■ YOUR OBJECTIVE
In the records below, find the line containing "Task: Open the Pricing nav item". Output it and every line after it to the end, unchanged, with no pictures.

[Source records]
*-*-*

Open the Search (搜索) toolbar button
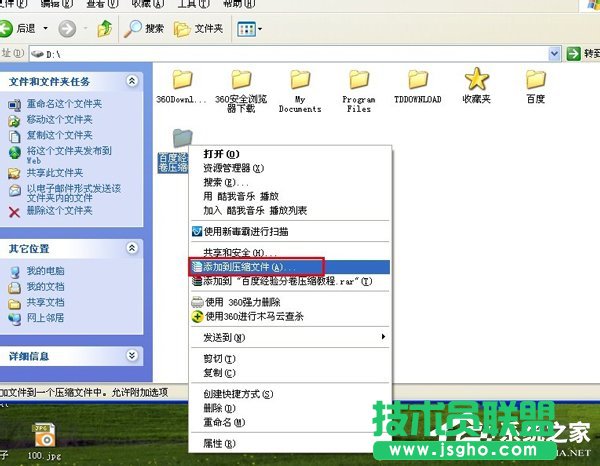This screenshot has width=600, height=466. [x=144, y=28]
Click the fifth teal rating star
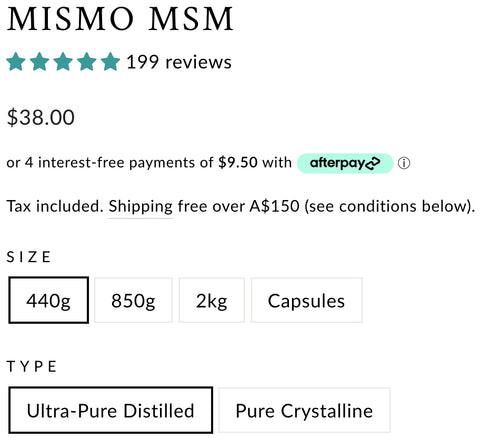480x438 pixels. pyautogui.click(x=110, y=62)
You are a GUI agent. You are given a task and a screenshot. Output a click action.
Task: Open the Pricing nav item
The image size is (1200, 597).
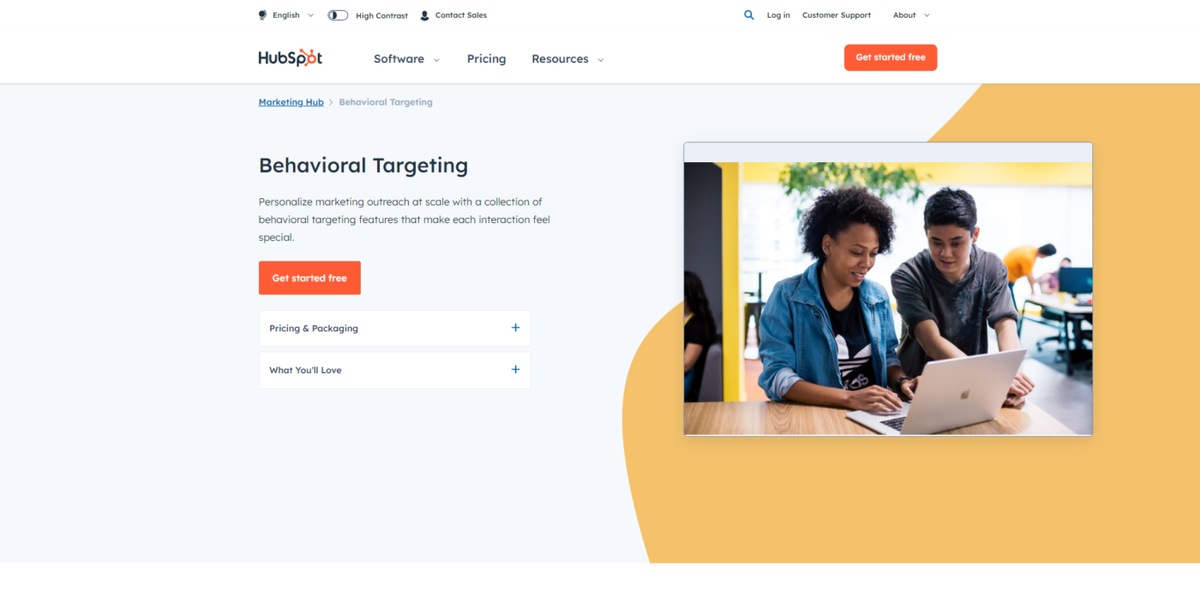(486, 59)
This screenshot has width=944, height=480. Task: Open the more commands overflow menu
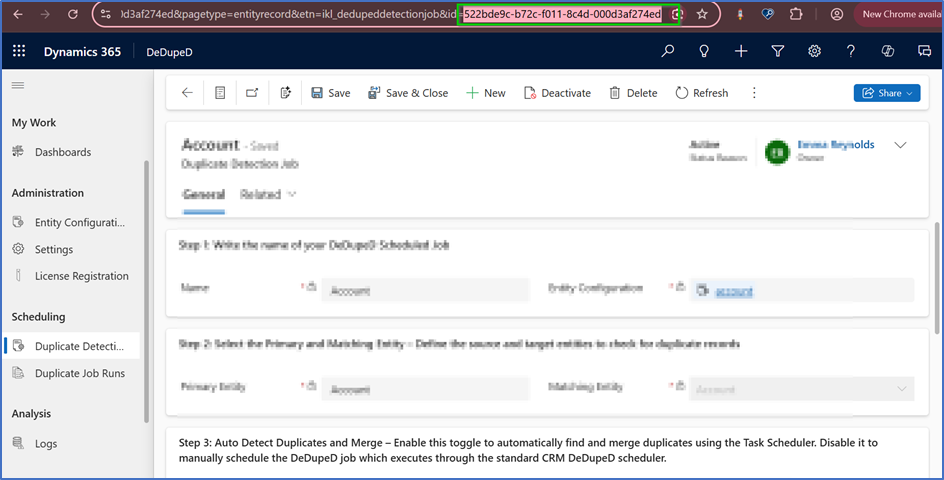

*-*-*

■ EXERCISE RESULT
Task: Open the Pricing nav item
The image size is (1200, 597).
(486, 59)
This screenshot has width=944, height=480. Task: Open the more commands overflow menu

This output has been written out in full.